Pakistan ranks at 152 out of 189 countries on the Human Development Report-Gender Inequality Index (GII) 2019 which measures women’s equality based on reproductive health, empowerment, and economic activity. The current government has made promises to elevate the plight of women across the country, but little has been done in practice. Furthermore, Pakistan’s abysmal ranking is also due to the fact that a majority of its female population has low levels of empowerment, limited economic contribution, and underutilisation of reproductive and maternal healthcare.
The underutilisation of reproductive and maternal healthcare is an unfortunate consequence of low levels of empowerment and limited economic contribution. The Gender Inequality Index (GII) report states that the labour force participation rate is 23.9% for women and 80.3% for men. The low social status that many Pakistani women have individually and within their family structures affect their overall health negatively which further impacts their use of reproductive healthcare services.

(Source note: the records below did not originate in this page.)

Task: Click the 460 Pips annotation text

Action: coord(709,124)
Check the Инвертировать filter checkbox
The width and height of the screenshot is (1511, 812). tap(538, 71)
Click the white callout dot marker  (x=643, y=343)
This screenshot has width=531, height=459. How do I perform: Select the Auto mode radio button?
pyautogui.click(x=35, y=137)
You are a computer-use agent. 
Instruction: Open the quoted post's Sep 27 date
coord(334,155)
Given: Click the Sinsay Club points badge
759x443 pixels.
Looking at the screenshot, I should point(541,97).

While the low economic and social status of most women in Pakistan can easily qualify as a major factor behind the ‘limited access to healthcare services’ for women, it is critical to note that there are also multiple external problems that add to restrictions leading to the high maternal and neonatal mortality rate in Pakistan. Underutilisation of public healthcare facilities include factors such as long distances to the facilities, restricted hours of operation, poor facility infrastructure, lack of staff, equipment and drugs, and financial restrictions. Many remote regions in Pakistan simply have no access to basic healthcare facilities.
Curing Pakistan’s deteriorating healthcare system is the need of the hour. Both at federal and provincial levels, the healthcare departments must revamp their budget allocations. Investment in healthcare is urgently required in order to build more hospitals and healthcare facilities, especially for the less privileged and marginalised segment of our society. There is no doubt that the poor and vulnerable class is deprived of basic healthcare facilities which result in the appalling statistics concerning Pakistan. This needs to immediately change for progressive outcomes.

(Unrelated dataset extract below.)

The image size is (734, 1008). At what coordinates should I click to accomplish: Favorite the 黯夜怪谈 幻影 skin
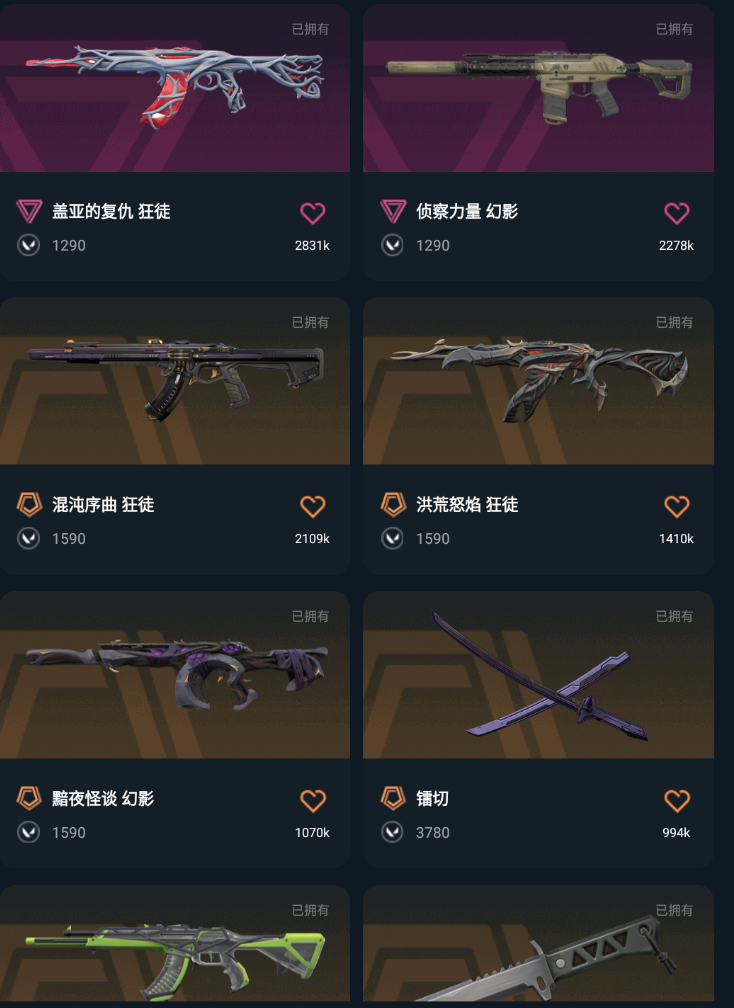coord(312,800)
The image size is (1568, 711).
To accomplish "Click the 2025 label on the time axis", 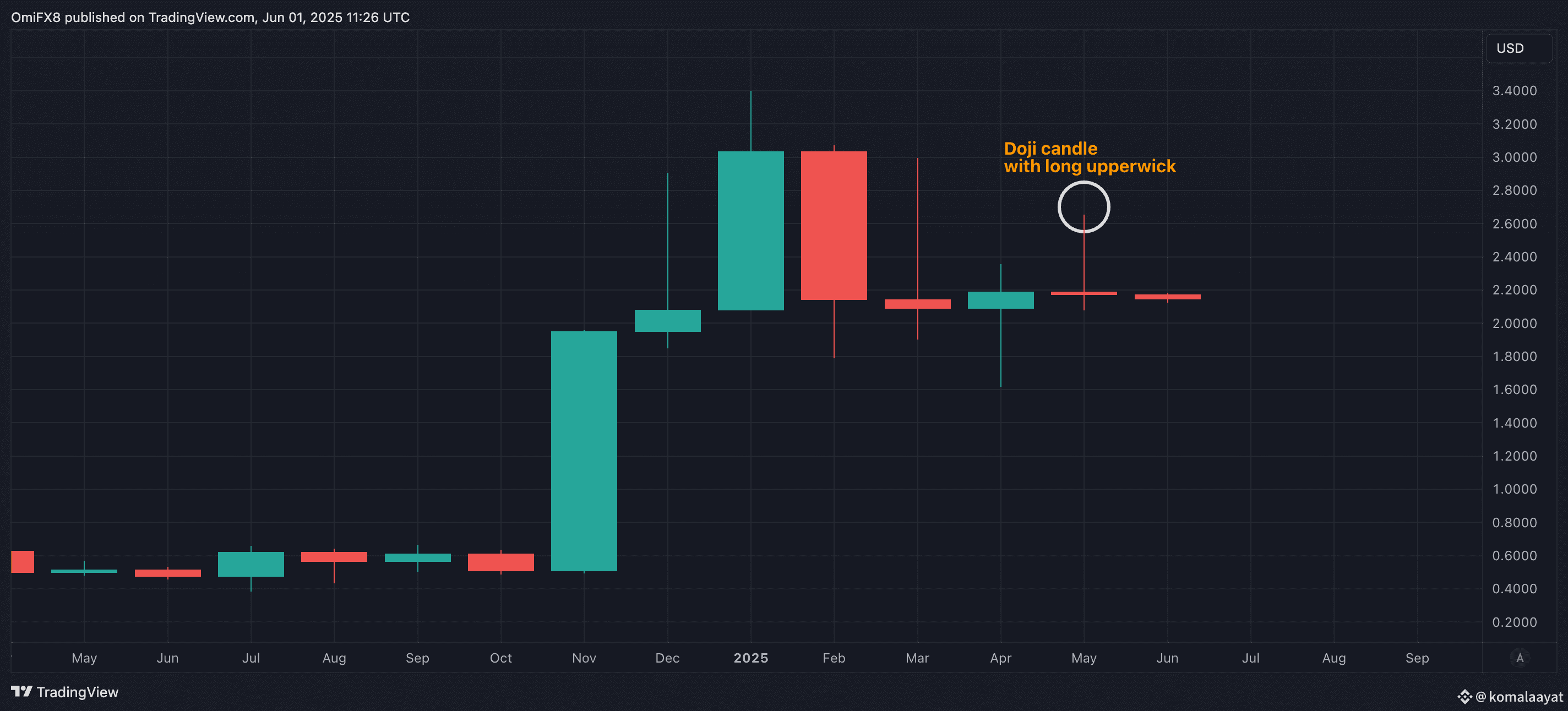I will pos(750,658).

Sindh has been the most progressive out of the four provinces. In 2013, Sindh’s overall maternal mortality rate was 276 deaths per 100,000 live births. But the good news is that now infant mortality rate has been brought down to 140 deaths per 100,000 live births in Sindh. Even though more constructive initiatives are required to further improve the situation, these outcomes must not be neglected. Other provinces must also follow Sindh’s example when it comes to the maternal mortality rate.

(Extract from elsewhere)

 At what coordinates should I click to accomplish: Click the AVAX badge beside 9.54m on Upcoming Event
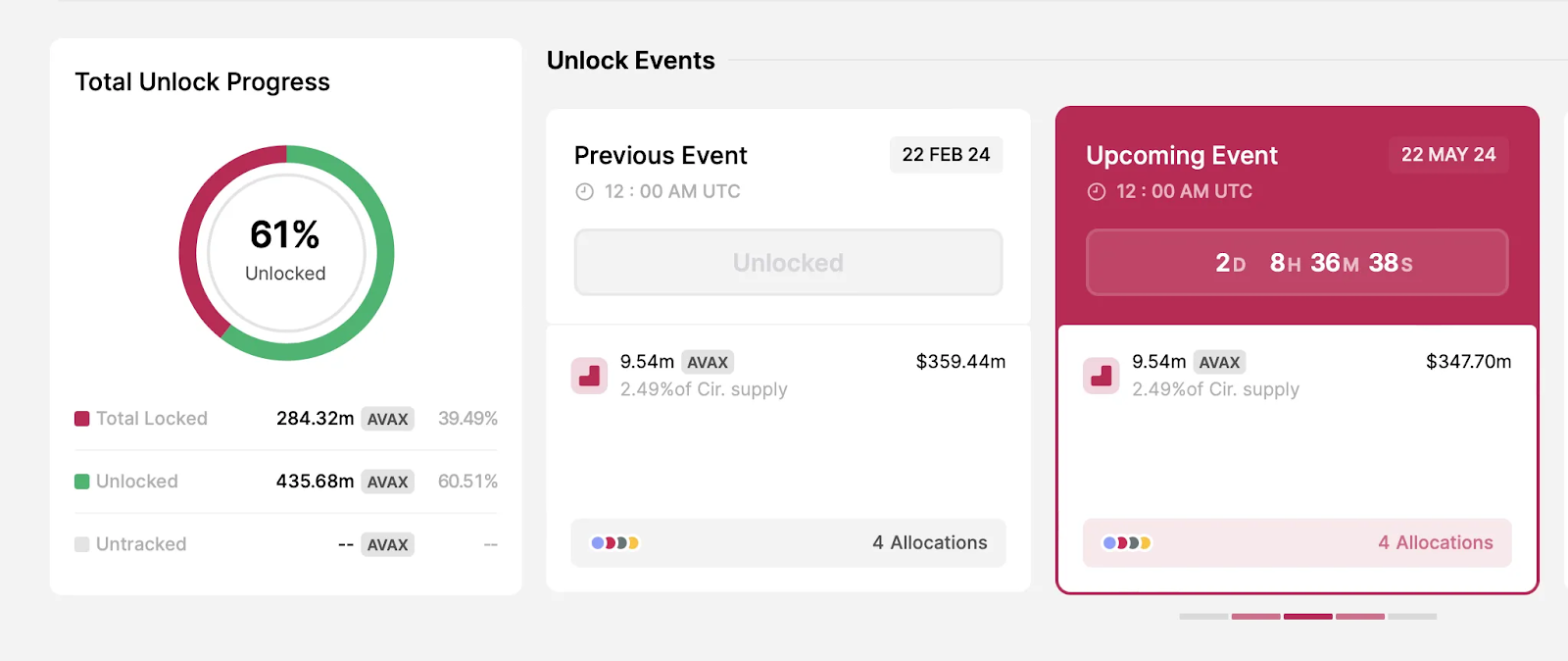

Let the new decade bring progressive actions in Pakistan’s healthcare system. The country’s maternal mortality rates are unacceptably high. This clearly reflects the inequality and hardships faced by the marginalised women of Pakistan. However, by further improving and expanding access to the quality of healthcare – including through the Lady Health Workers programme – and by increasing access to education, family and life planning services and increasing overall accessibility for women, we will inevitably pave the way for a more empowered society with healthy mothers.
Published in The Express Tribune, February 1st, 2020.